[Data extracts — start]

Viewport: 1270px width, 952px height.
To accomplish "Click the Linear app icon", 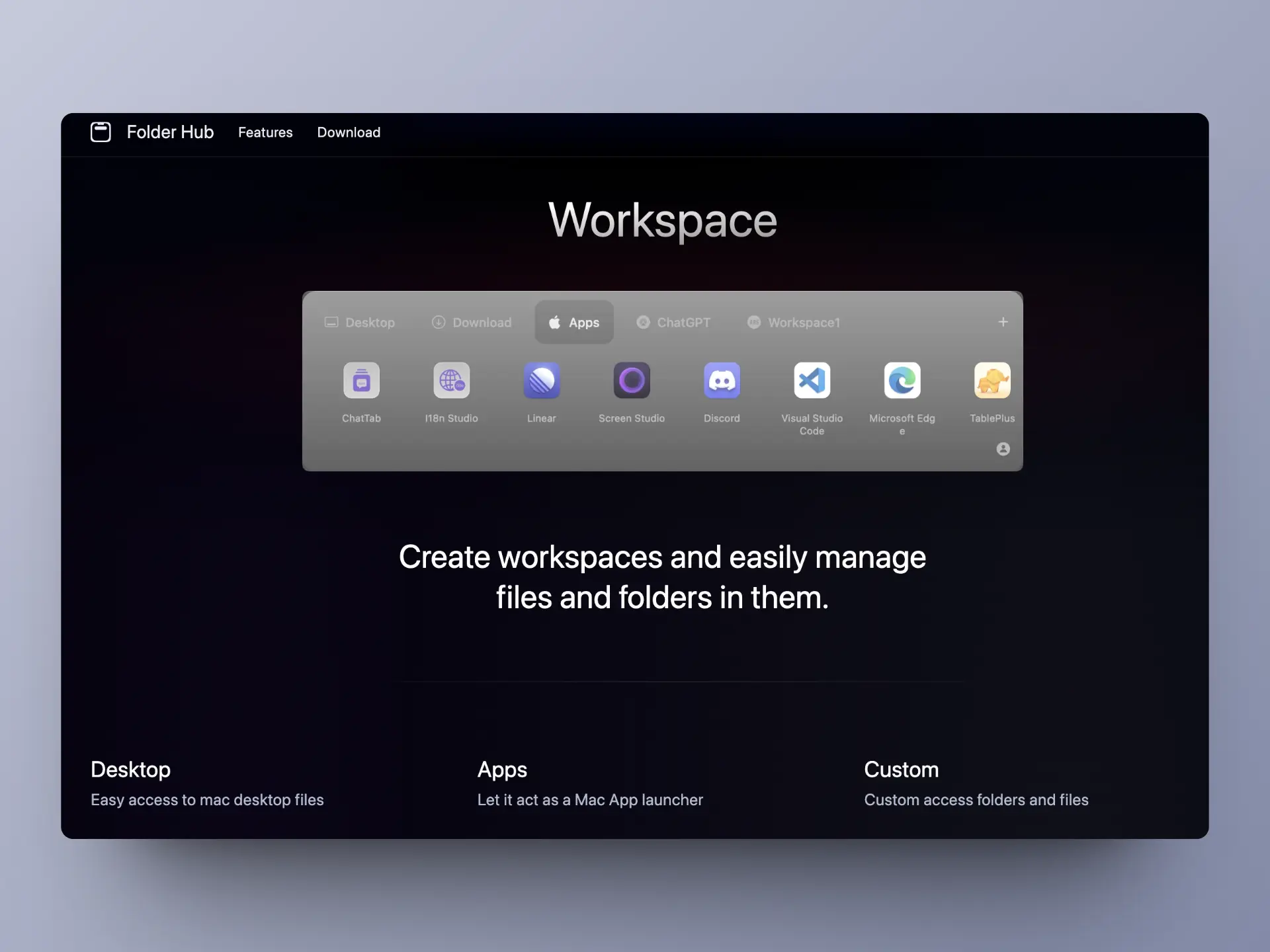I will coord(542,380).
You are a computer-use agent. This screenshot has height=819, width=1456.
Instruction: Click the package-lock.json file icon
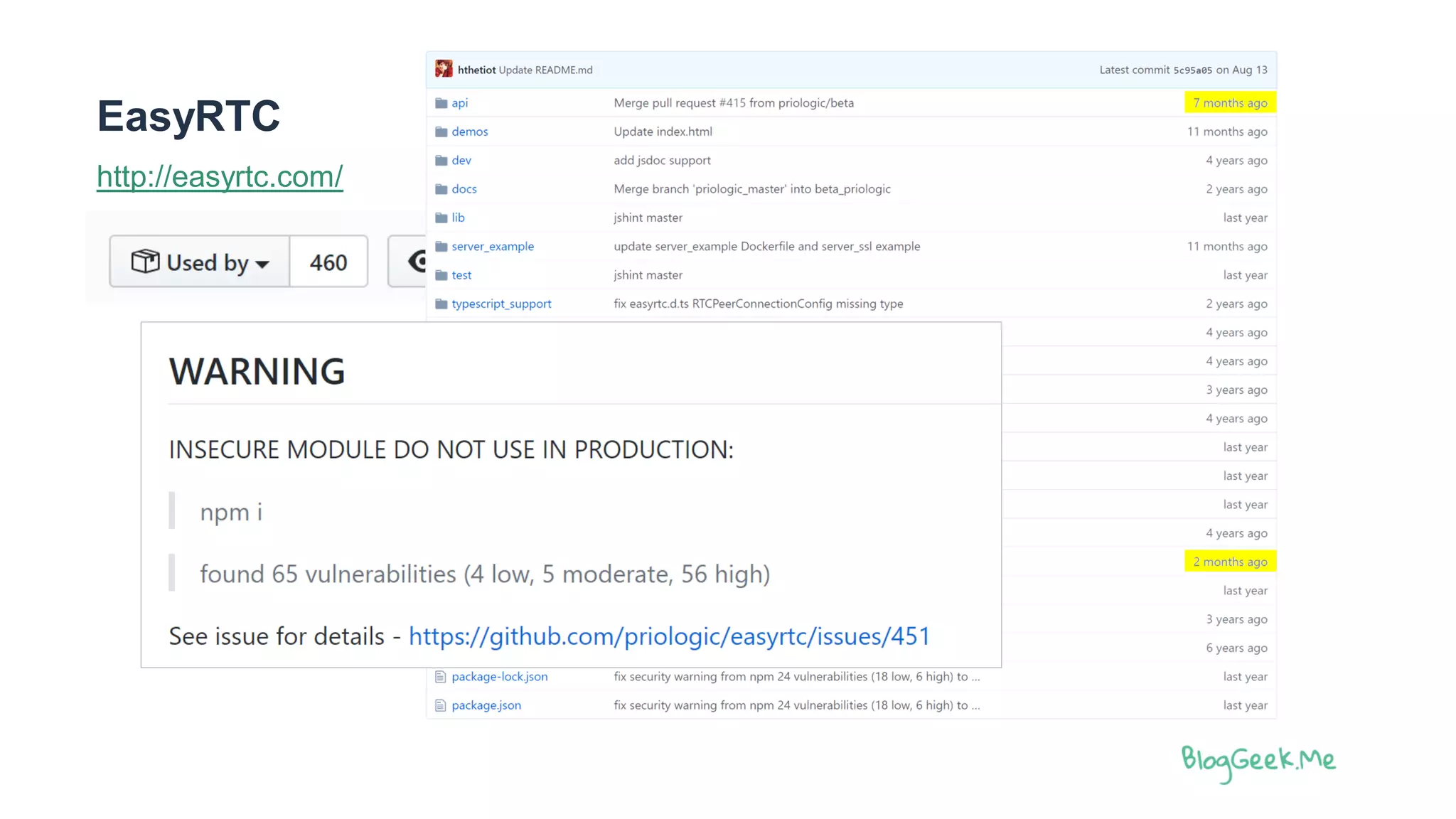pos(440,677)
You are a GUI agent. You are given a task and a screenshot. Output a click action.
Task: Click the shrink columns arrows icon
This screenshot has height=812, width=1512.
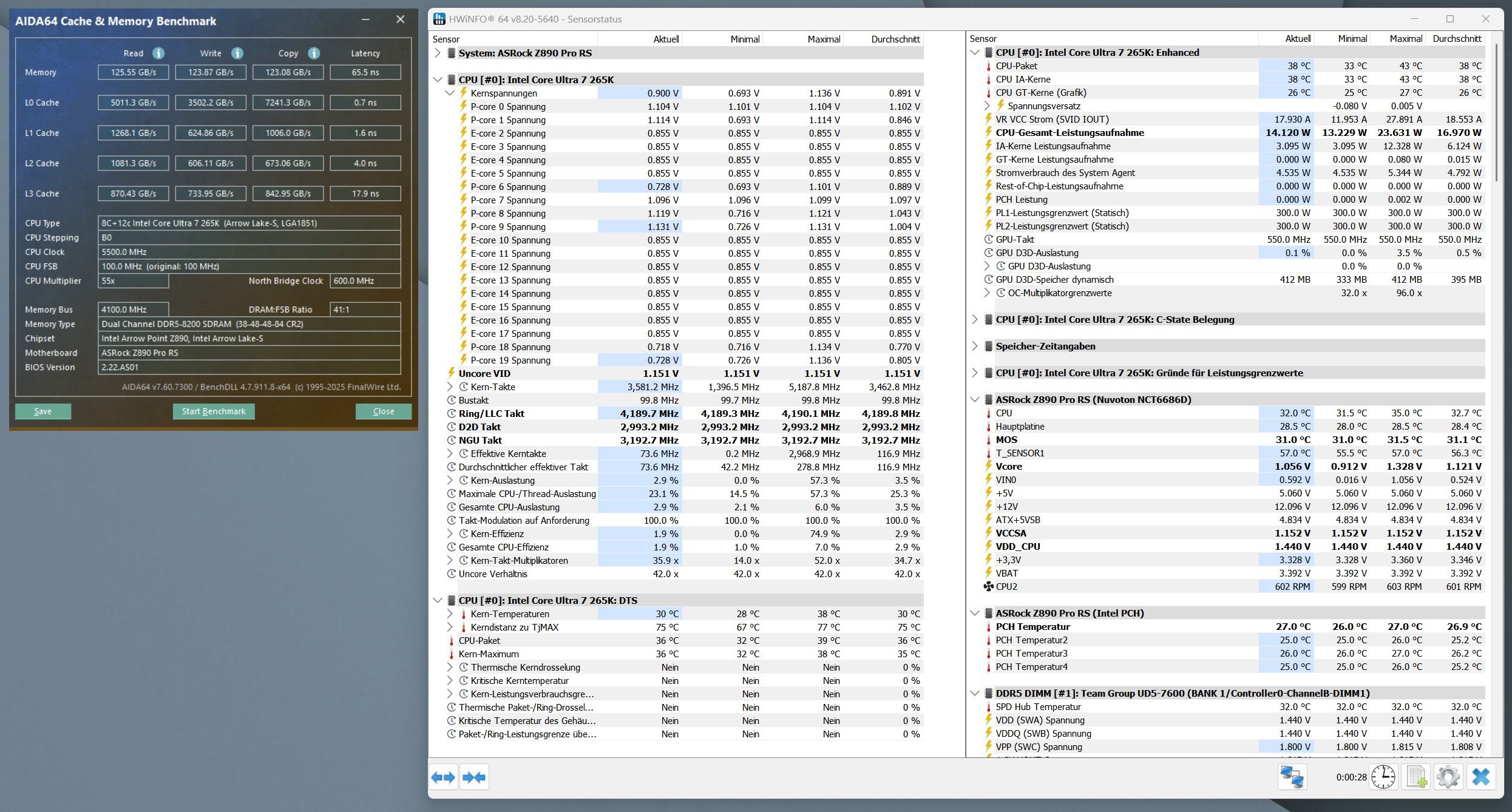click(x=474, y=777)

[Data extracts — finish]

**Instructions for the task:**
Excluding the pictures, retype the line containing "You are a GUI" and all lines after it down to the end of the data above.

**Answer to the problem:**
You are a GUI agent. You are given a task and a screenshot. Output a click action.
Task: Click the shrink columns arrows icon
This screenshot has height=812, width=1512.
click(x=474, y=777)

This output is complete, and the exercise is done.